The polyvalent nature of technetium, however, demands that due consideration is given to the chemical approach used for its incorporation into a targeting ligand. How the metal is bound can greatly influence the overall pharmacologic character and the biologic fate of the complex by altering the overall charge, polarity, and hydrophobicity.
The chelate, the metal–chelate complex, and the nature of the outer solvation sphere of the metal chelate complex all directly or indirectly influence the performance of such a radiolabeled ligand in regards to its intended clinical use [23,33]. Investigators at Molecular Insight Pharmaceuticals (MIP) developed a series of novel glutamateurea (glu-urea) amino acid heterodimeric inhibitors of PSMA for developing SPECT radiopharmaceuticals using 123I or 99mTc [22,23,24]. However, the described technetium-99m labeled inhibitors, which contain a carbonyl system for radionuclide bonding in their structure have some disadvantages, as described above. On the other hand, according to the published biodistribution data for the developed preparations containing iPSMA and HYNIC chelator for technetium-99m [29,30], they exhibit very high accumulation in kidneys, which can cause difficulties in the interpretation of scintigraphic images. The iPSMA derivative used, e.g., in the iPSMA-HYNIC inhibitor contains one naphtylalanine (L-2NaI) linker only, which is likely to translate into the observed unfavorable pharmacokinetics of the compounds labeled with Technetium-99m. It has been clearly shown by Benesova et al. [36] that the pharmacokinetic properties, including PSMA inhibition potencies, cellular internalization, and the biodistribution behavior of the PSMA inhibitors can be significantly influenced by modification of the linker. Thus, the chemical constitution of the linker moiety also has a significant impact on in vivo tumor-targeting and the pharmacokinetic properties of PSMA-targeting radioligands.

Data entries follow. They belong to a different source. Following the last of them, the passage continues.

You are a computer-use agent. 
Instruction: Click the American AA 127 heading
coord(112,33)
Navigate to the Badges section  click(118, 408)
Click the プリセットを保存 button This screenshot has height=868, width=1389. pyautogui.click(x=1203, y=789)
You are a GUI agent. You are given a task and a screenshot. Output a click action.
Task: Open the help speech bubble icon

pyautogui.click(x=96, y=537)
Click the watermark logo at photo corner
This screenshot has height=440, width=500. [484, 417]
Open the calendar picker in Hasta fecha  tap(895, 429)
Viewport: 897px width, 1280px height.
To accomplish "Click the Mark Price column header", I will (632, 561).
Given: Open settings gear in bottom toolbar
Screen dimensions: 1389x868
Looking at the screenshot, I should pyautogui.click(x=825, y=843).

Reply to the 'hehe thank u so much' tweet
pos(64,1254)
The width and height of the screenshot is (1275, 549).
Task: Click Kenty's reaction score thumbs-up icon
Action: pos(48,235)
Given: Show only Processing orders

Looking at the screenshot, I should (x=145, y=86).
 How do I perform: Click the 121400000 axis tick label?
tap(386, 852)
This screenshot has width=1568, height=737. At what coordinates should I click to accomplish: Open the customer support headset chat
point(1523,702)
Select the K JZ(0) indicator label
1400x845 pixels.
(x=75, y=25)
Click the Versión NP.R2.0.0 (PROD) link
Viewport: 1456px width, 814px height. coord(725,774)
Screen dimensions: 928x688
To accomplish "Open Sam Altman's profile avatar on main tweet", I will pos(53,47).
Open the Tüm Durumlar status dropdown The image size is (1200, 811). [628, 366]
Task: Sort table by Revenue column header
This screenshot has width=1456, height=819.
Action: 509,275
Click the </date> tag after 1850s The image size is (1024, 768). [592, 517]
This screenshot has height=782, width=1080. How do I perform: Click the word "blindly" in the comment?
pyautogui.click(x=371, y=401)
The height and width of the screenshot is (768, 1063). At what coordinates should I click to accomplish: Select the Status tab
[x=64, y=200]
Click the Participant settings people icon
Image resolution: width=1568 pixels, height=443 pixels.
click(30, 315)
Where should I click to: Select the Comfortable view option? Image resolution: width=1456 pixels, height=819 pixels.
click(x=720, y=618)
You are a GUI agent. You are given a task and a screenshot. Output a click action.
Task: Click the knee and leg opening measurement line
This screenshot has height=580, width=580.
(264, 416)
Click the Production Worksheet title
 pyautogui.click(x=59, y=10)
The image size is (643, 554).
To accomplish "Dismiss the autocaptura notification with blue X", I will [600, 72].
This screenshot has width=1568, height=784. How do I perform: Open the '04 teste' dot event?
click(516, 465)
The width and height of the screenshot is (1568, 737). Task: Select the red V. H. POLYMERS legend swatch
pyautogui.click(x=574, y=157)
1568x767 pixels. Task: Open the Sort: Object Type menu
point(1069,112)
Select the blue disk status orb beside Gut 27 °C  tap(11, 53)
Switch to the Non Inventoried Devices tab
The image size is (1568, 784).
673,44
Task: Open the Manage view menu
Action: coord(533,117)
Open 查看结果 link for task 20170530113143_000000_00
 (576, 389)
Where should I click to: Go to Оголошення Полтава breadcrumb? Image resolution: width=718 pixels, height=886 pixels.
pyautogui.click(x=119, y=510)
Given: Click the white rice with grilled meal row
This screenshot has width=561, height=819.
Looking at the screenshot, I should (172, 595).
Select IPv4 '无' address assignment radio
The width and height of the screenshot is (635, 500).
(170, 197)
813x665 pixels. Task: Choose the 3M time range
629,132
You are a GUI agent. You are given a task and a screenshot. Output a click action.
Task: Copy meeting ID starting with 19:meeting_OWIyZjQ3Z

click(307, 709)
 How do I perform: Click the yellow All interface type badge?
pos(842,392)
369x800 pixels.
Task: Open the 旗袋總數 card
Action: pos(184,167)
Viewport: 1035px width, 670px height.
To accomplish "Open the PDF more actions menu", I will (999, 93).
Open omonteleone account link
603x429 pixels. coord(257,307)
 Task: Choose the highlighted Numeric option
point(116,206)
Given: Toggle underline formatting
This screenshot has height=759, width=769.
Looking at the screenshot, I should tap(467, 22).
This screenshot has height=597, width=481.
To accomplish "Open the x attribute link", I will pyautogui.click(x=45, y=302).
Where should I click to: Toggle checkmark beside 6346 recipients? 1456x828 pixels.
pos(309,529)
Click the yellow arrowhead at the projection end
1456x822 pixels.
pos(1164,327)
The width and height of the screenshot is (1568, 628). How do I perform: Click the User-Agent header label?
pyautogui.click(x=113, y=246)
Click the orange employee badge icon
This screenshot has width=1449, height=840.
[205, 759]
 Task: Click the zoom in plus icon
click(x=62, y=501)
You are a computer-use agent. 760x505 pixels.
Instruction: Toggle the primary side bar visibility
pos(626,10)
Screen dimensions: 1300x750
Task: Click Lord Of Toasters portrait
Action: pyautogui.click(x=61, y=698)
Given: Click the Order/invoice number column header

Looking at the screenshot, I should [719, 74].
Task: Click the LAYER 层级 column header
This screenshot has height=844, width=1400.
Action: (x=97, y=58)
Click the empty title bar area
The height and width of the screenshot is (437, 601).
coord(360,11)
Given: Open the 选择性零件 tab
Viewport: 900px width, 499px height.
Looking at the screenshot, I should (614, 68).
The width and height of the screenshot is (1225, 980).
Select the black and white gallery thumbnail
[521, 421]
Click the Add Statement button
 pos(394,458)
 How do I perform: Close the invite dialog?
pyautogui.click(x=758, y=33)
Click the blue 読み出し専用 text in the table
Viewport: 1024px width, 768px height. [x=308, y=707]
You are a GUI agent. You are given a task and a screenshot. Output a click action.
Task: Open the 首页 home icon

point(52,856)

Therefore, the PSMA-T4 has been developed considering the most suitable linkers set for Glu-urea-Lys to connect HYNIC moiety, which could lead to an improvement in the pharmacokinetics of the 99mTc-PSMA compound by increasing tumor accumulation and reducing kidney accumulation. The studies undertaken showed that the presence of L-tryptophan (L-Trp) in PSMA-T4, as one of the linkers, instead of naphthylalanine (L-2NaI), led to a significant improvement in the biodistribution of the labeled molecule and its increased affinity to PSMA in vivo [33].
The new PSMA-T4 inhibitor, for 99mTc radiolabeling, was developed by the inventors of POLATOM in the form of a single vial radiopharmaceutical kit. This is the most convenient way of obtaining a ready-to-use diagnostic preparation in clinical conditions. The sterile, single vial kit provides a simplified labeling procedure consisting of only two stages: the addition of sterile pertechnetate (99mTc) eluate from a 99Mo/99mTc generator and incubation at 95 °C for 15 min leads to a ready-to-use radiopharmaceutical of high radiochemical purity (RCP > 95%) [33].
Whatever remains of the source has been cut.